# Diplexing



## patrick77 (Jun 9, 2006)

My neighbor is trying to combine digital OTA signals with cable signals with a diplexer. He has cable coming into his attic and wants to put his OTA antenna up there as well. However he only has one coax line going from the attic to the living room. He tried to use a satellite/(OTA or cable) diplexer but that didn't work. 

What is the simplest solution to this?

(update: I realize this may not be exactly the right forum b/c it is a non satellite question, but this forum is full of people who know the answer.)


----------



## Jim5506 (Jun 7, 2004)

You must have two diplexers, one to join the antenna signal into the satellite cabel and another inside to split the OTA signal out of the SAT signal again. They should be labeled for antenna and satellite.

OOPS - I missed the CABLE thing!!


----------



## harsh (Jun 15, 2003)

pstritt said:


> My neighbor is trying to combine digital OTA signals with cable signals with a diplexer.

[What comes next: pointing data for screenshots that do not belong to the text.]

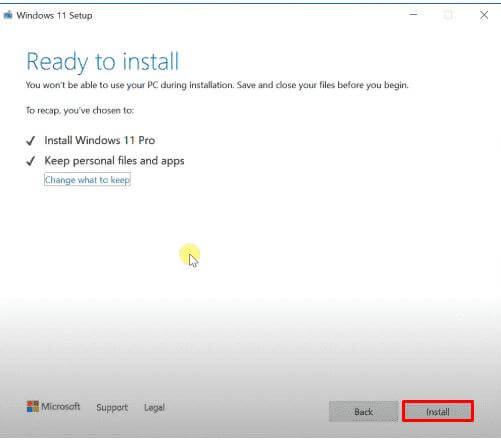The height and width of the screenshot is (440, 501).
Task: Select the Keep personal files and apps text
Action: coord(114,161)
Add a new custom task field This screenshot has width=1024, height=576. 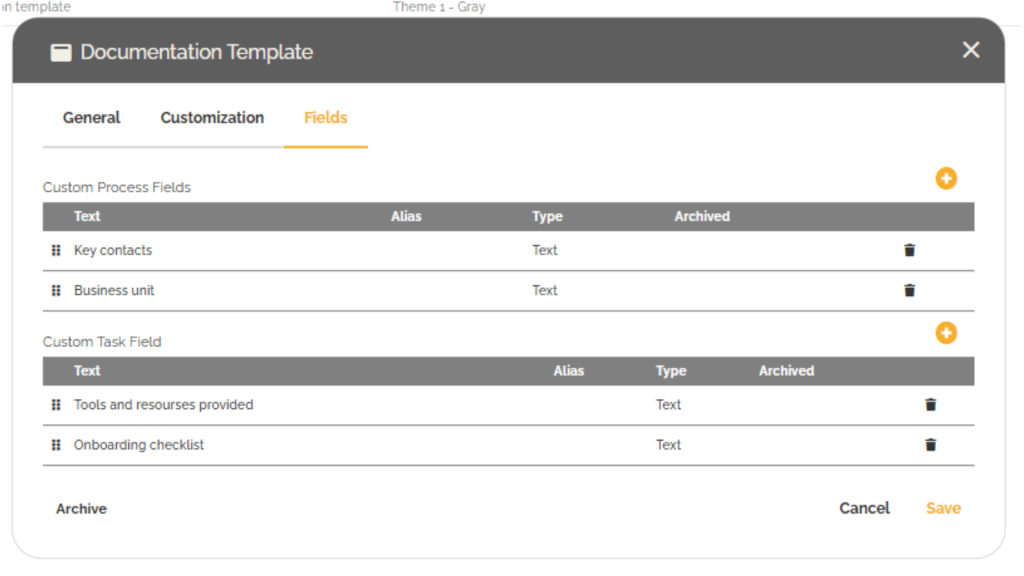tap(946, 333)
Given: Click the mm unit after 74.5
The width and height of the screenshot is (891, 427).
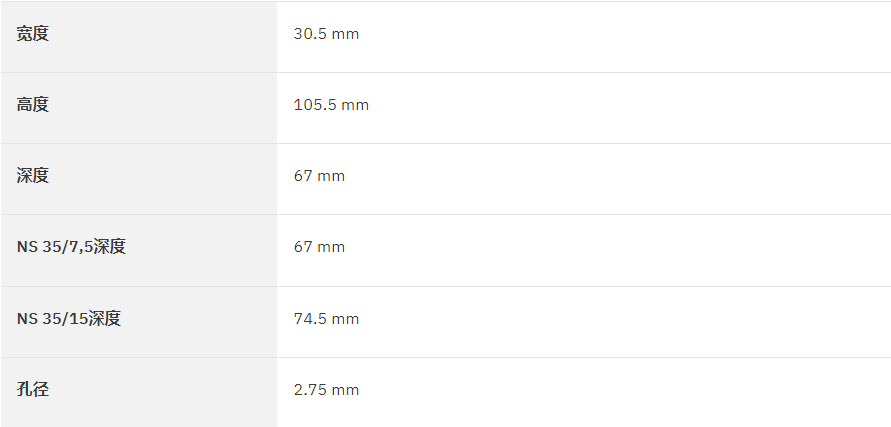Looking at the screenshot, I should [345, 319].
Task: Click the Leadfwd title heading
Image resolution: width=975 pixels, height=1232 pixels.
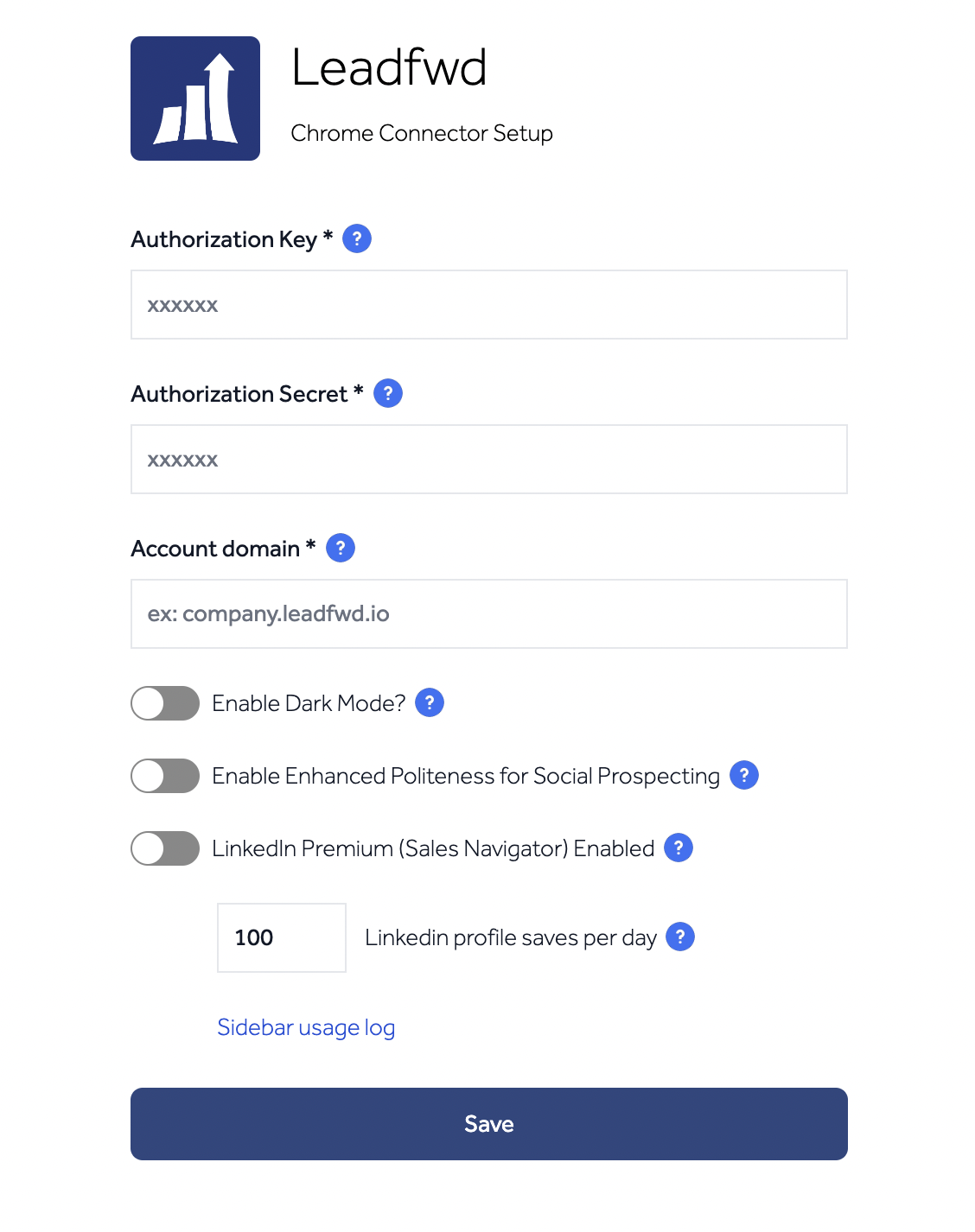Action: pyautogui.click(x=389, y=67)
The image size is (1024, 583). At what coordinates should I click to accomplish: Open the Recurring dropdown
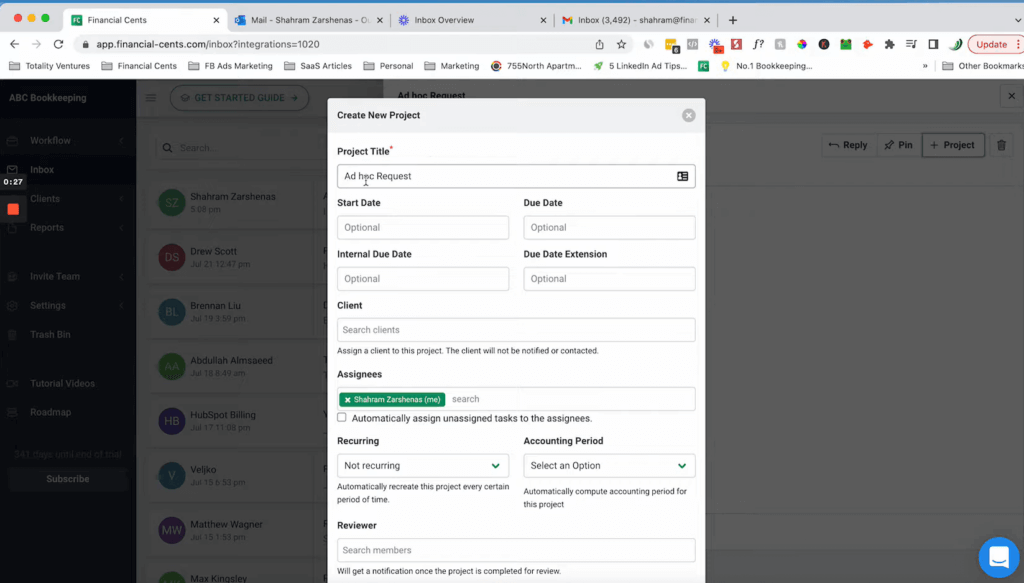coord(423,466)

No can do. OTA overlaps the cable frequencies. It is possible with some satellite systems (excluding DirecTV's new 5LNB behemoths) because the frequencies don't overlap.


----------



## HIPAR (May 15, 2005)

There's another thing wrong with that scheme. Cable companies must assure the leakage from their system must not exceed strictly controlled levels. They can be admonished and fined by the FCC if they cause interference with licensed services.

Your neighbor is probably going to broadcast cable signals from his antenna with the setup he's attempting to implement. 

--- CHAS


----------